Version Compatibility

Reference examples tested with: MetaPhlAn 4.1+, Bowtie2 2.5.3+, minimap2 2.26+, pandas 2.2+.

Before using code patterns, verify installed versions match. If versions differ:

CLI: metaphlan --version then metaphlan --help to confirm flag names and defaults
Python: pip show <package> then help(module.function) to check signatures

If code throws ImportError, AttributeError, or TypeError, introspect the installed package and adapt the example to match the actual API rather than retrying.

The marker DATABASE version is the experimental variable. Results track the index (e.g. mpa_vJun23_CHOCOPhlAnSGB_202403 vs the live vJan25 build); MetaPhlAn 3 and MetaPhlAn 4 databases are not interchangeable. Pin --index and report it like a reagent lot. Two flags were renamed in 4.2: --bowtie2out -> --mapout and --bowtie2db -> --db_dir (the --input_type value bowtie2out likewise becomes mapout); unknown-fraction estimation flipped from opt-in (--unclassified_estimation) to on-by-default (--skip_unclassified_estimation to disable). Confirm against metaphlan --help.

MetaPhlAn Profiling

"Who is in my metagenome, by cell fraction?" -> Detect which clades' private marker genes are present, average their per-marker coverage, and normalize to a genome-size-aware relative abundance - so the percentage is a fraction of cells, not of reads.

CLI: metaphlan reads_1.fq.gz,reads_2.fq.gz --input_type fastq --index mpa_vJun23_CHOCOPhlAnSGB_202403 -o profile.txt --mapout sample.bz2

Scope: marker-gene species/SGB profiling and its alternatives (mOTUs3, sourmash gather). K-mer read classification -> kraken-classification. Strain-resolved SNV haplotypes -> strain-tracking. Functional profiling -> functional-profiling. Compositional stats and plotting -> metagenome-visualization. 16S amplicon -> the microbiome category.
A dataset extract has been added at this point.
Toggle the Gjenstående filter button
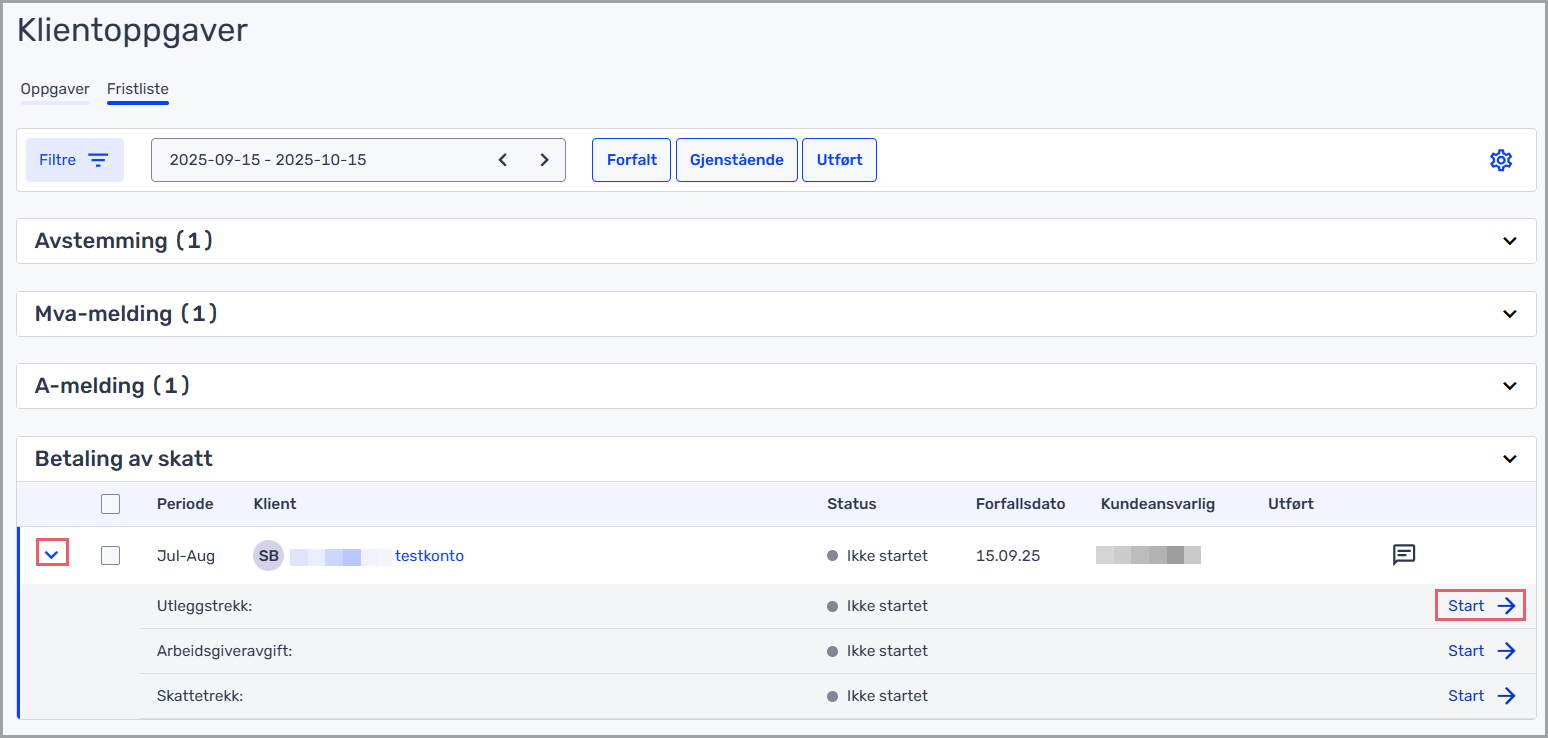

The Single Most Important Modern Insight -- A MetaPhlAn Percentage Is a Cell Fraction, Not a Read Fraction

A MetaPhlAn percentage estimates what fraction of the CELLS in the community belong to a clade - a genome-size-normalized taxonomic abundance. A Kraken/Bracken percentage estimates what fraction of the READS came from a clade - a sequence abundance. There is no sample-independent conversion between them, because sequence abundance under-estimates small-genome microbes and over-estimates large-genome ones by a factor that depends on the whole community's genome-size distribution (Sun 2021 Nat Methods 18:618). Therefore:

Never merge MetaPhlAn percentages with Kraken/Bracken percentages into one table, correlate them, or benchmark one against the other. Disagreement between them is expected even when both are correct.
Marker profiling is not "classify every read." It detects which clades' PRIVATE markers are present (default presence gate: reads cover roughly 20% of a clade's markers) and averages their per-marker coverage. Most reads are never assigned - by design, not failure.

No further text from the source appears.